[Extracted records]

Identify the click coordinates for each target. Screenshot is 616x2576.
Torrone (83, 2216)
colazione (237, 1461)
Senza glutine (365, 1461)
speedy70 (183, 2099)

- **Problem details**
Pick out each line above that contains the string "Identify", matching its capitalization, and copy those lines in full.

- **Worked answer**
Identify the click coordinates for each target. Screenshot is 616x2576.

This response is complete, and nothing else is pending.